Jenny Carden

Affiliation: Independent

Panel:Plants and Places

Jenny is a qualified and registered Medical Herbalist, also working as a Moorland Guide, Folk Museum Archivist, Sylvotherapist and Archaeobotanist. She combines these within her herbal practice and Home Apothecary foundation course, encouraging people to connect with the plants and land around them through gaining confidence and experiencing direct encounters, in an accessible way. Her areas of interest are evidence of Medicinal plants in the Archaeobotanical record of Bronze-Iron age Britain, and issues around social class within medicine and herbalism. 

Talk Title: Folk medicine vs.
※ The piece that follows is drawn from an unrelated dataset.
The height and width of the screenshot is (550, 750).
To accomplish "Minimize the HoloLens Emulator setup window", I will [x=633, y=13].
Medical Herbalism - the importance of collective folk practice in health and healing. 

This paper examines through my own and other practitioner's experiences, the benefits of including folk practices and plant ritual within science based plant medicine healing.  
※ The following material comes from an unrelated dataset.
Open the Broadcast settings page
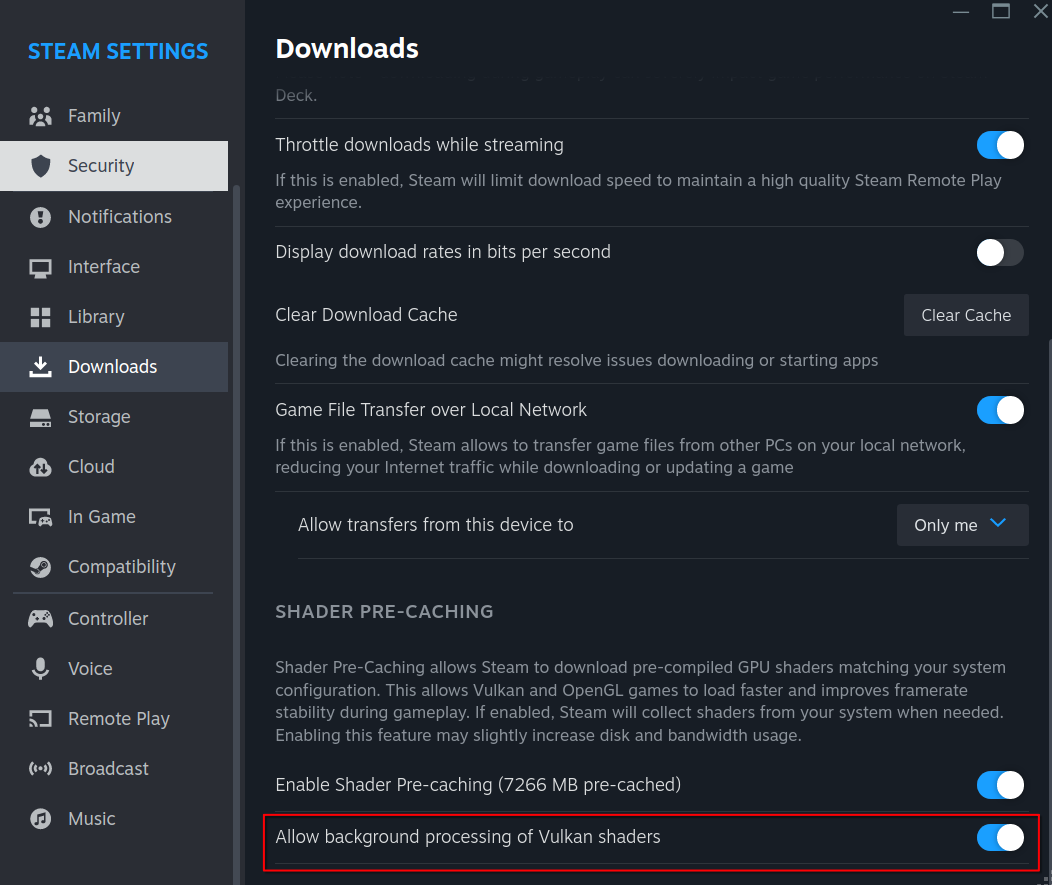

My own initial experience of herbal medicine was the 'wall of herbs' at the Museum of Witchcraft and Magic. Later in life I trained to become a Medical Herbalist, and now lead a foundation course in that subject. However approximately 500 patients and students later, I have come to the conclusion that some of the largest transformations in health and personal wellbeing, occur in largely group based plant meditations and journeying with the plants. Medicinal herbs are also woefully understudied in Archaeological contexts, and I have held these plant meditations in partnership with an 'Experimental archaeology and mental health' PhD project at Bournemouth university, which helped change people's views on the importance of folk practice and nature connections in the culture of past peoples, which are difficult to quantify in the usual ways. Through utilising their own innate skills via organoleptics, automatic drawing and guided meditations, people are able to not only participate in a folk practice but also regain a sense of connectedness to the world around them. We are often led to believe we must pick science or magic, but plant medicine, and the plants, show that you can have one foot firmly in both.